Provided records.
╔══

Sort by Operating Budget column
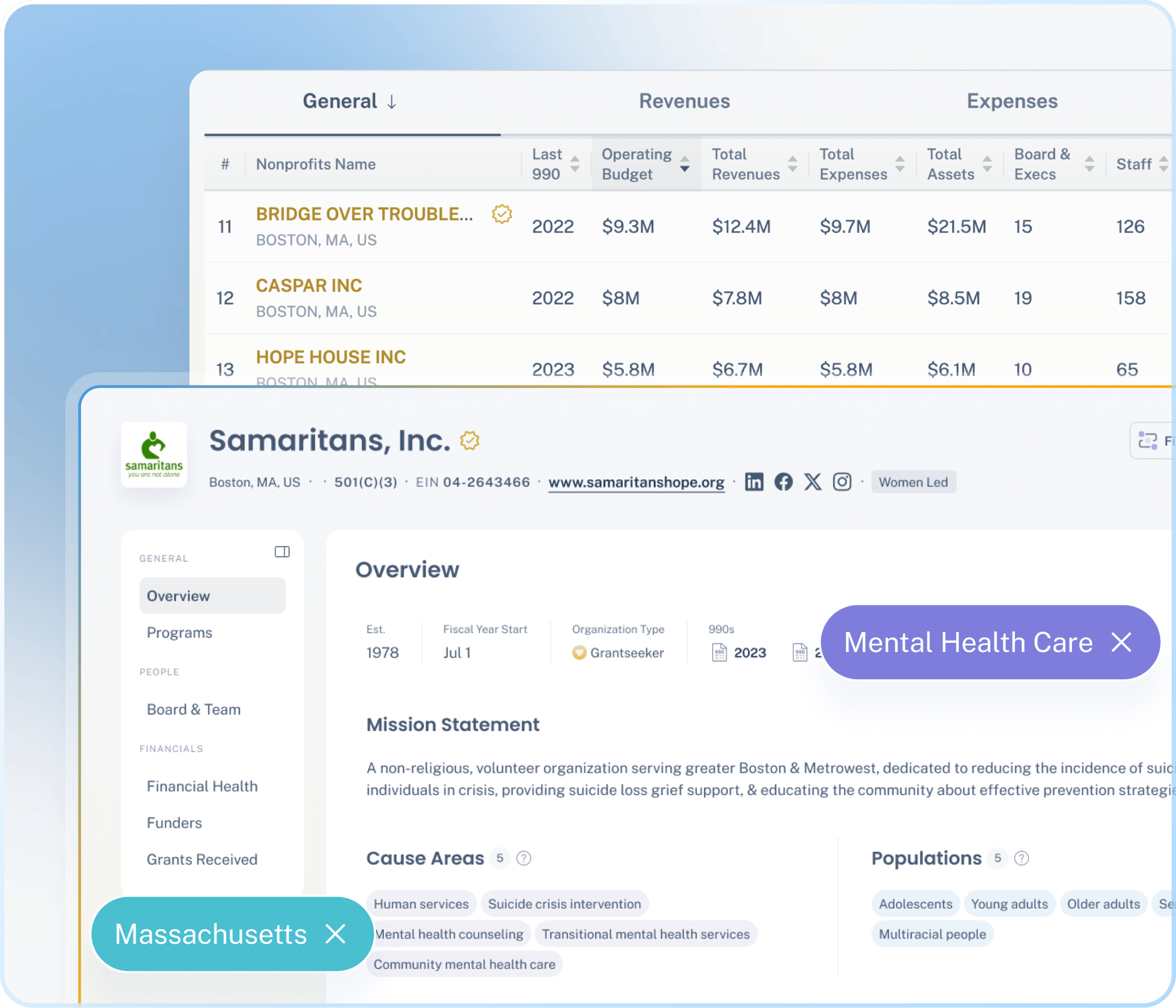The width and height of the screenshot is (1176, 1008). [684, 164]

╚══
╔══

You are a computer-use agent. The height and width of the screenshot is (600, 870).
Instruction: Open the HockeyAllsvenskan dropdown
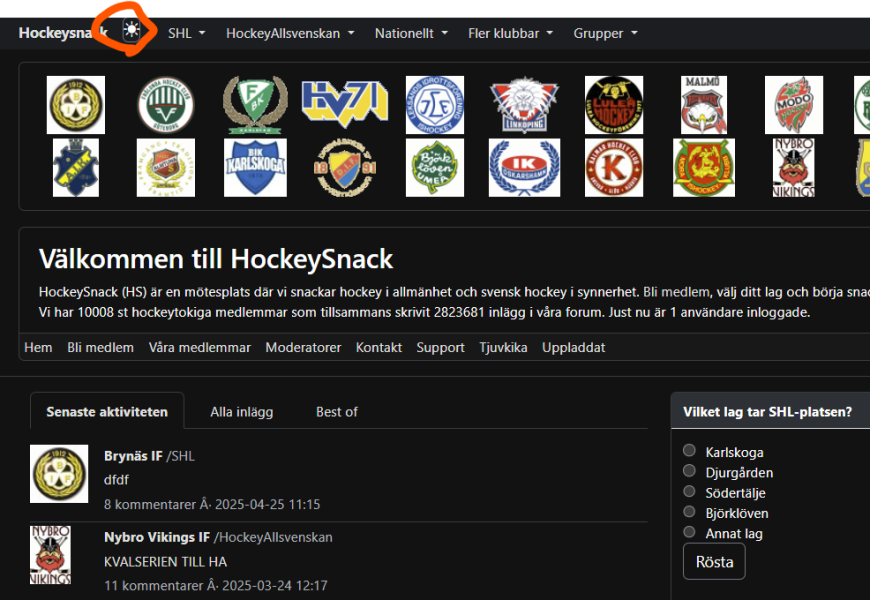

╚══
╔══

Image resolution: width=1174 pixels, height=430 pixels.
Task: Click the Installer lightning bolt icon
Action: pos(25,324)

╚══

Work to be completed. Reproduce the lines running from the one containing "Image resolution: width=1174" through the one containing "Action: pos(25,324)", inclusive, character for character.

Answer for this exercise.
Image resolution: width=1174 pixels, height=430 pixels.
Task: Click the Installer lightning bolt icon
Action: pos(25,324)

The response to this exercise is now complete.